[Records excerpted from a collection]
▶
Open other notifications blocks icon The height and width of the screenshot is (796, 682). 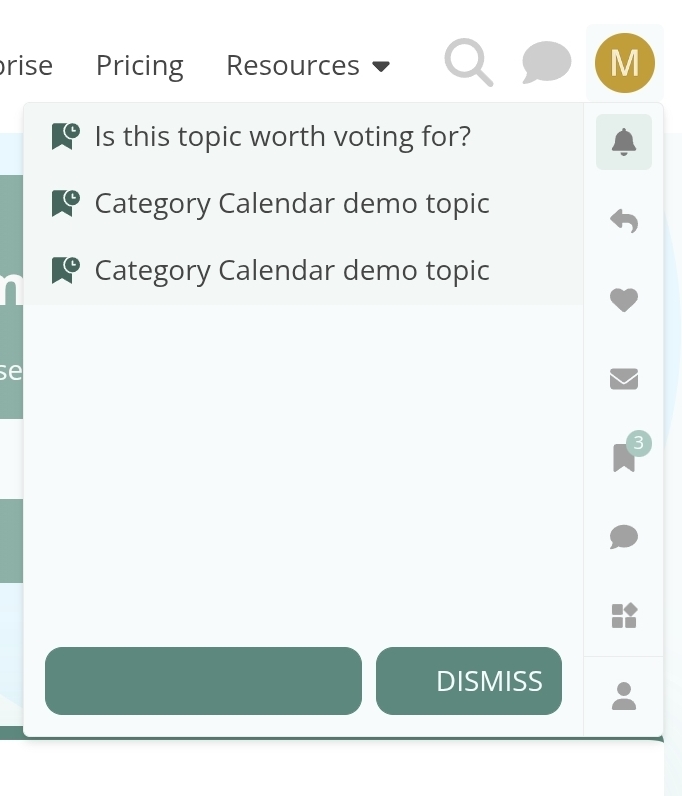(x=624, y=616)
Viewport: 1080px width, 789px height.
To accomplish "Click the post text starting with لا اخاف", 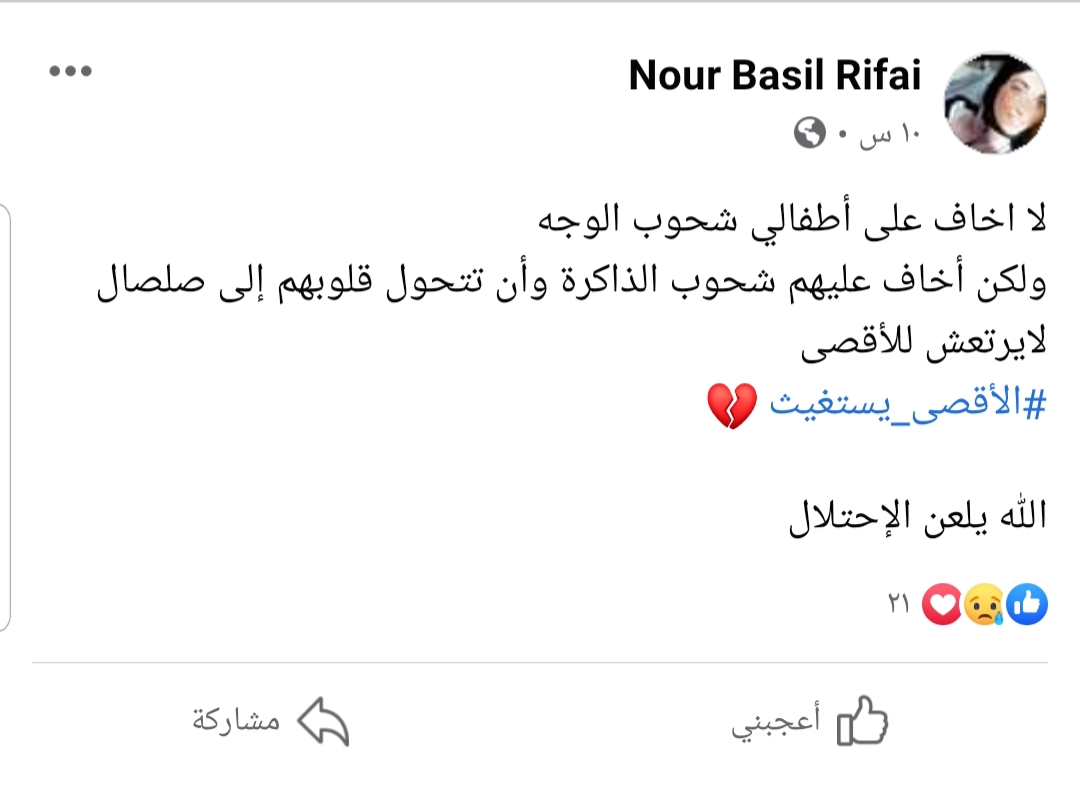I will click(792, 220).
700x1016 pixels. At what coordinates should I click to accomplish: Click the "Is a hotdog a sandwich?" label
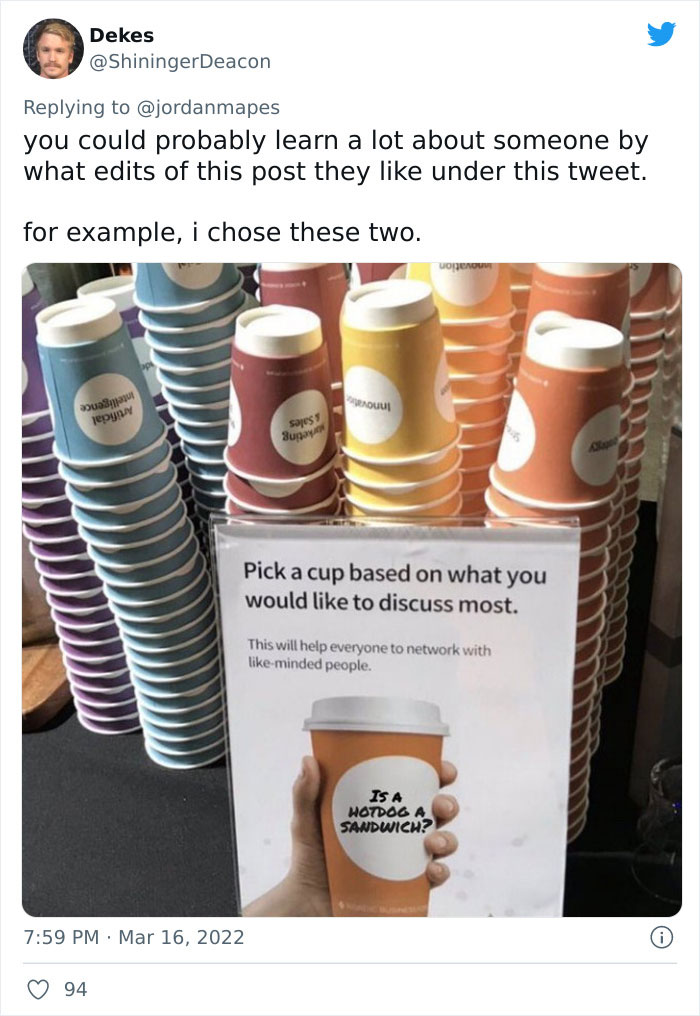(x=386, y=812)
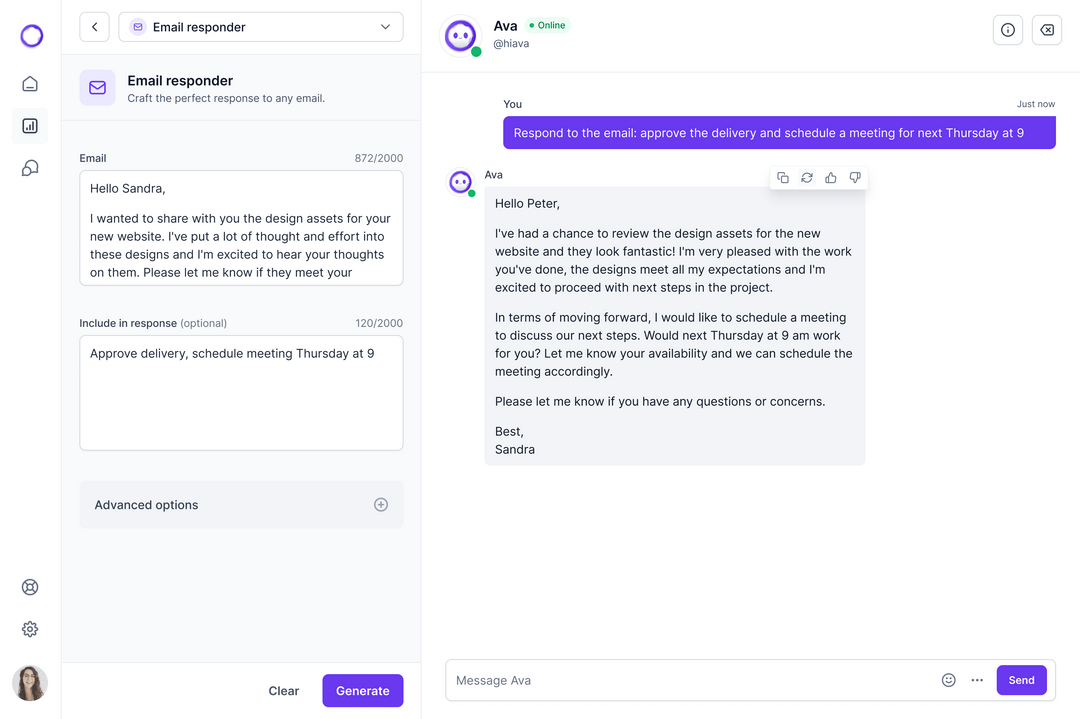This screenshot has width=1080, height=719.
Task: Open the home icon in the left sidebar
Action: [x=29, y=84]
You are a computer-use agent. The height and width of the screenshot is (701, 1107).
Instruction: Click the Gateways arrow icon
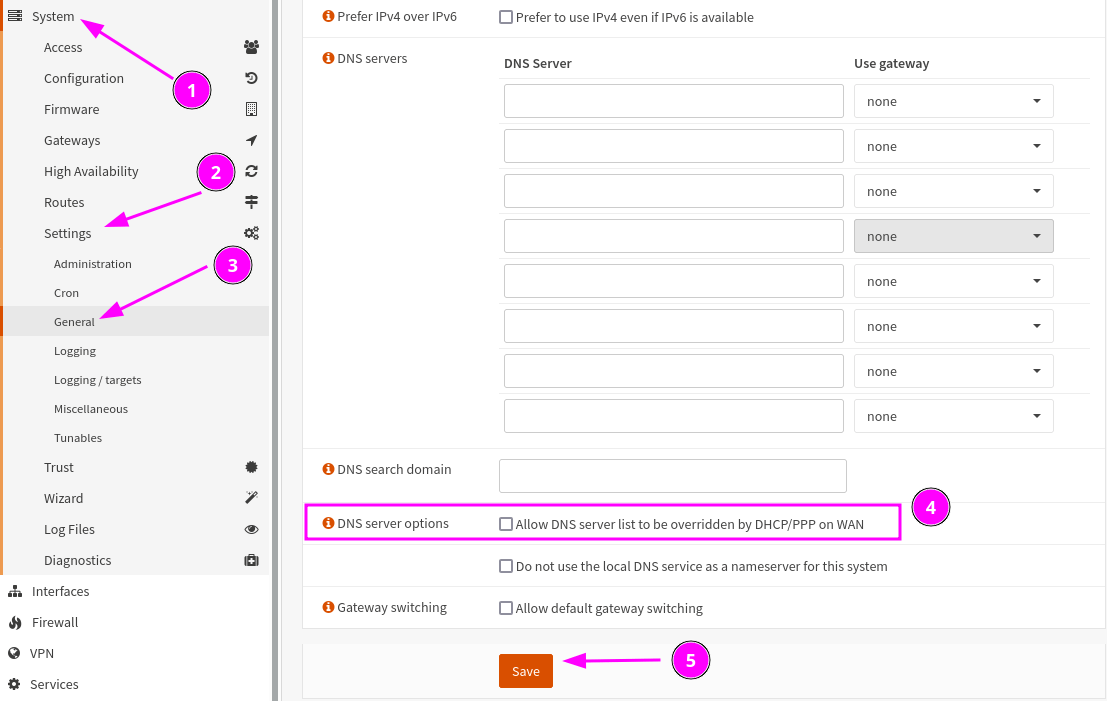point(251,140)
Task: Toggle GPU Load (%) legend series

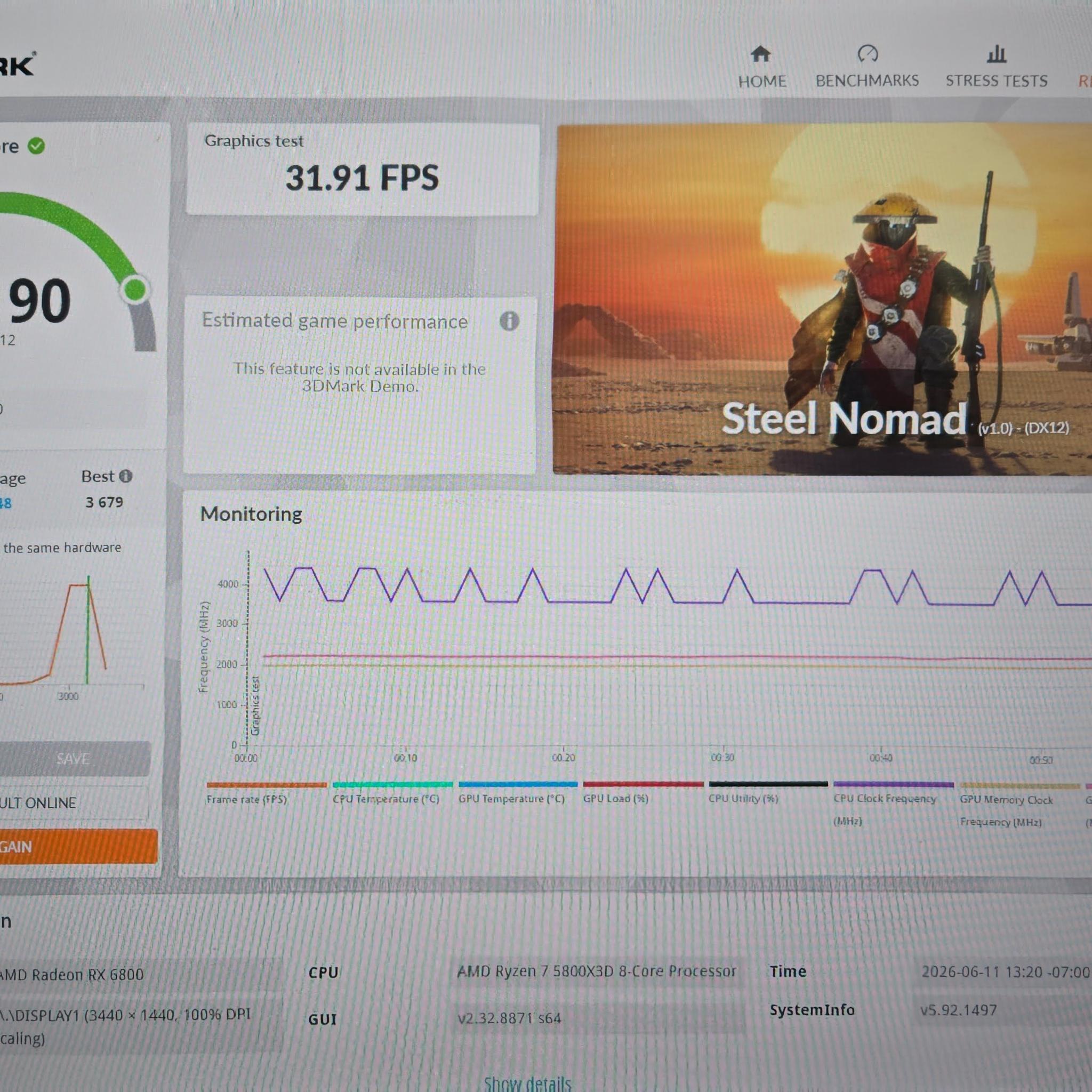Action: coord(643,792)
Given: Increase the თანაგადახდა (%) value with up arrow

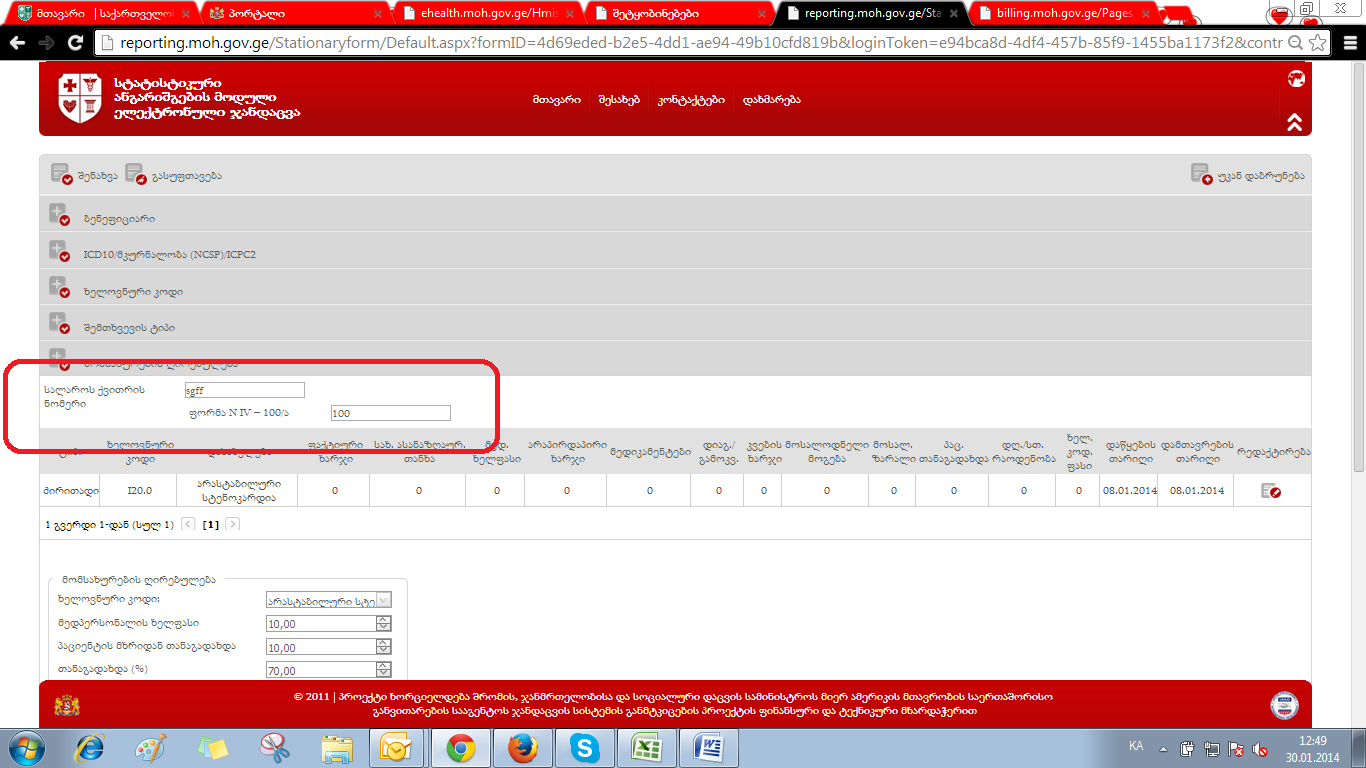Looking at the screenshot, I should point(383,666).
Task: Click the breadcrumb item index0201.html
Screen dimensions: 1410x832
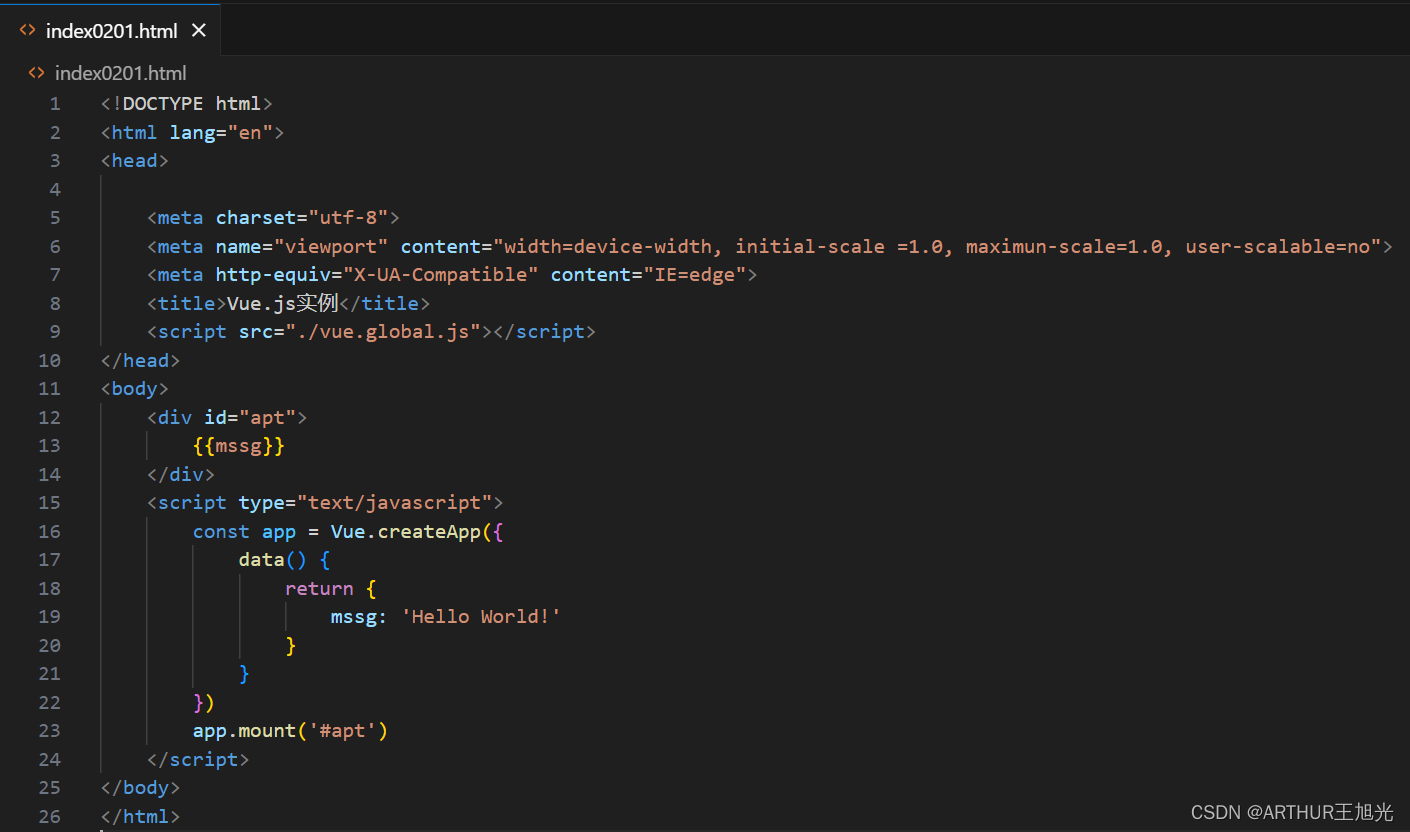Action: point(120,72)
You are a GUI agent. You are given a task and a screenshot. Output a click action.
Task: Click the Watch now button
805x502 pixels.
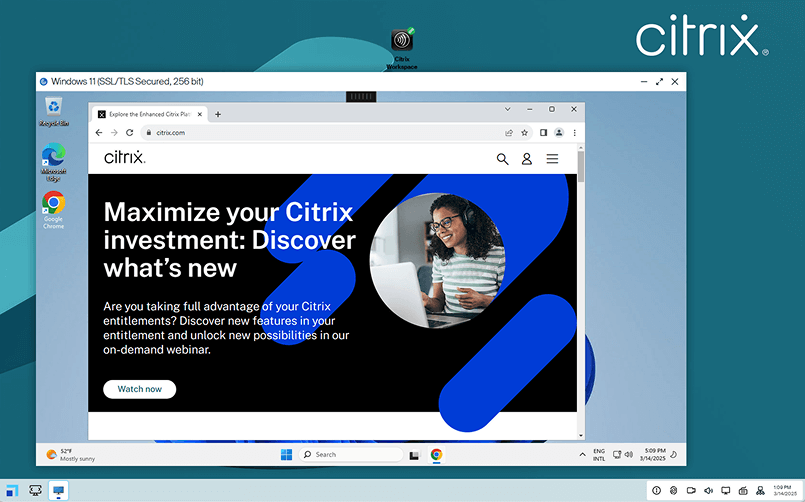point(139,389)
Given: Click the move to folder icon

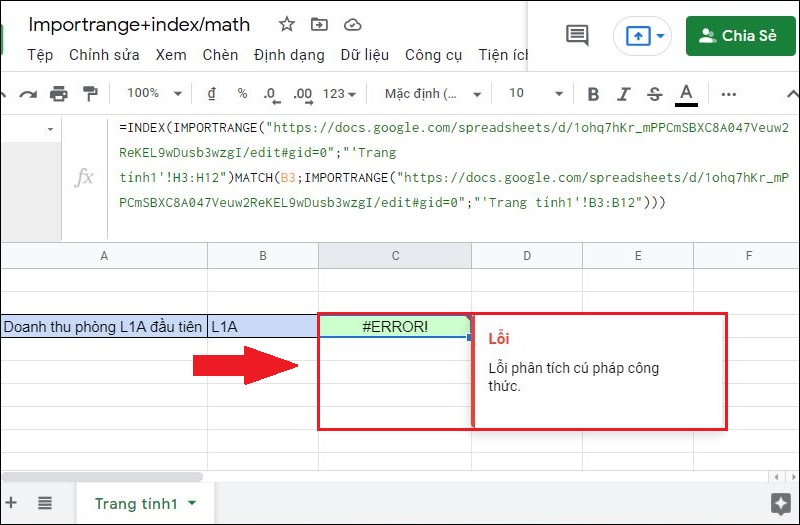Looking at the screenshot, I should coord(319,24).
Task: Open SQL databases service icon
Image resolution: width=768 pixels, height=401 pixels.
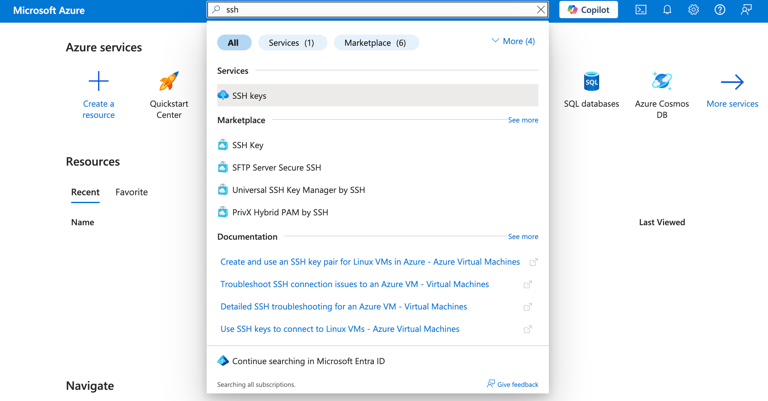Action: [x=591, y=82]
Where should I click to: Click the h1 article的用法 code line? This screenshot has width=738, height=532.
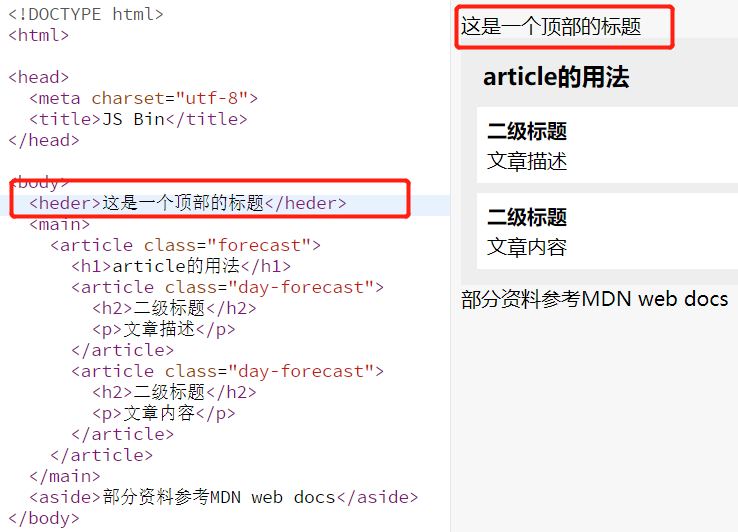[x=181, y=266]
◀
- _TASK TO CARRY OUT_: Using the records above, extract exactly and only the lines from the one with "805x502 pixels." through the final line, inclusive, leaving out pictures.

- _EXERCISE ANSWER_:
805x502 pixels.
point(139,389)
Given: Click the move to folder icon

Looking at the screenshot, I should coord(319,24).
Task: Open SQL databases service icon
Image resolution: width=768 pixels, height=401 pixels.
Action: [x=591, y=82]
Where should I click to: Click the h1 article的用法 code line? This screenshot has width=738, height=532.
[x=181, y=266]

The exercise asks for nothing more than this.